Raw data:
* Start *

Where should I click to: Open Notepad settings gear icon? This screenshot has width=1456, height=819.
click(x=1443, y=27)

* End *
* Start *

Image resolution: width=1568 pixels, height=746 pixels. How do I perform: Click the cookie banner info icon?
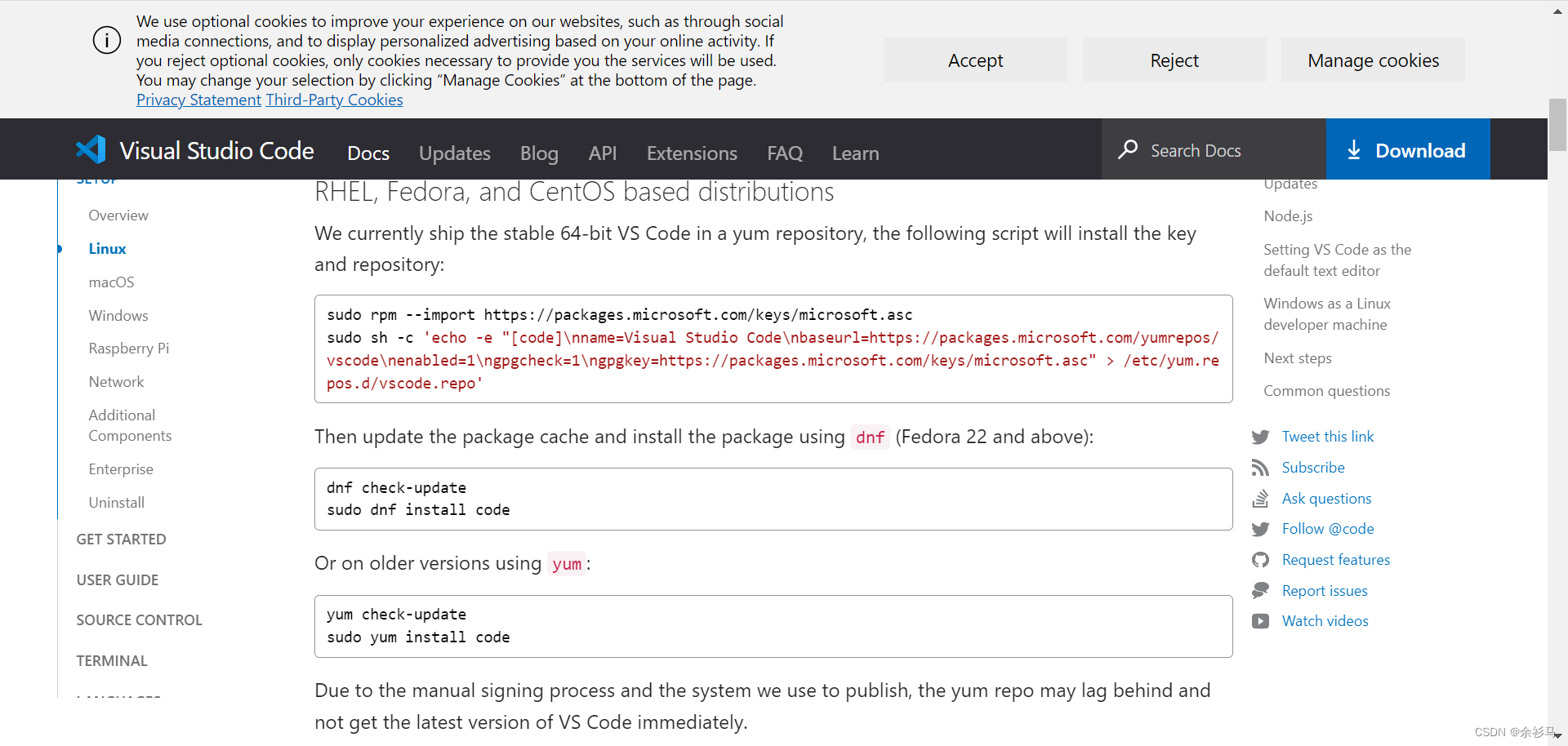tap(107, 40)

* End *
* Start *

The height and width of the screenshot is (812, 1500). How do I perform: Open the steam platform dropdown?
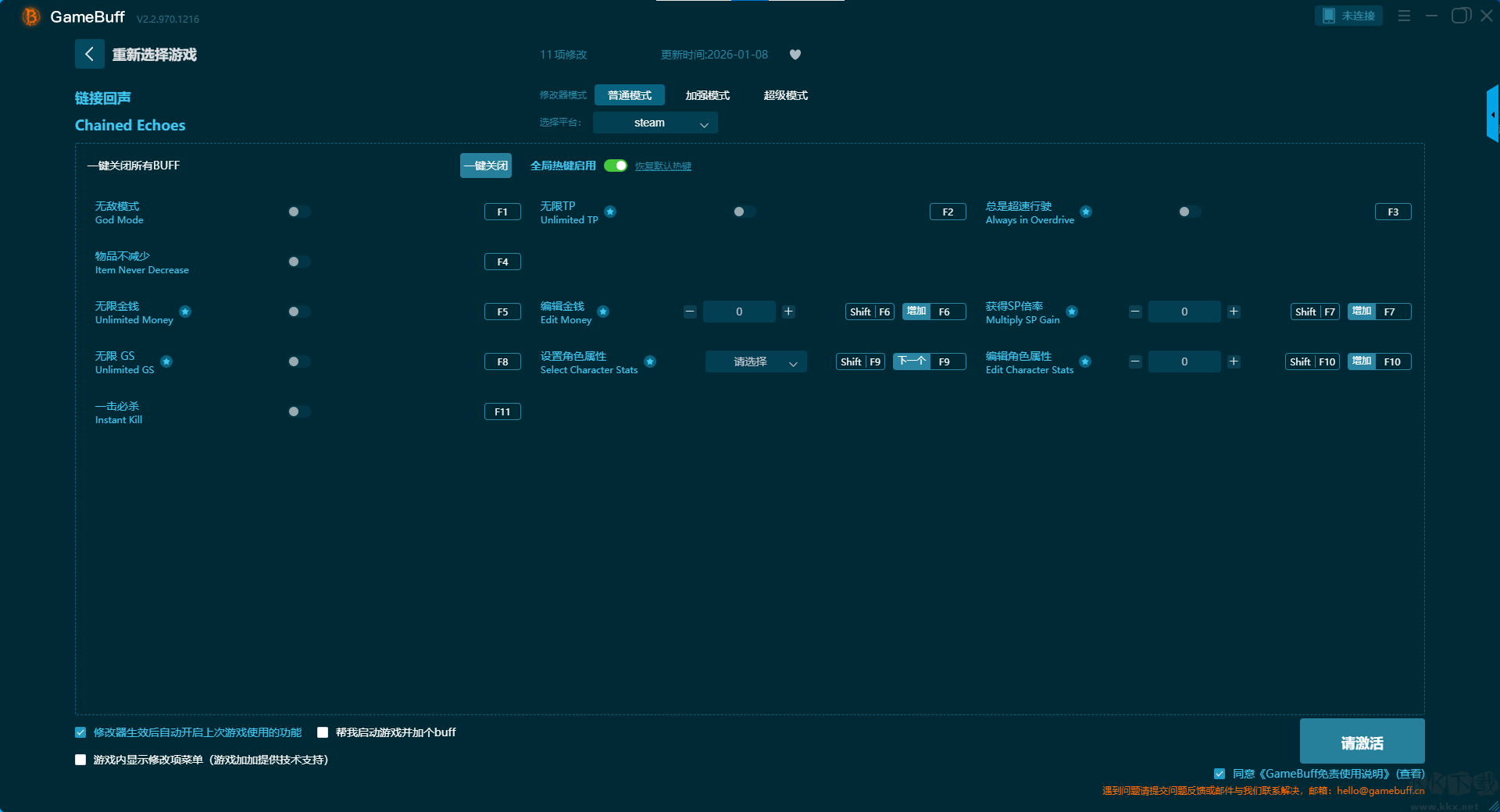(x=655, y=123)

* End *

Goal: Repeat the lines between the one holding "Where should I" and the one holding "click(x=1443, y=27)", inclusive.

Solution for this task:
Where should I click to: Open Notepad settings gear icon? This screenshot has width=1456, height=819.
click(x=1443, y=27)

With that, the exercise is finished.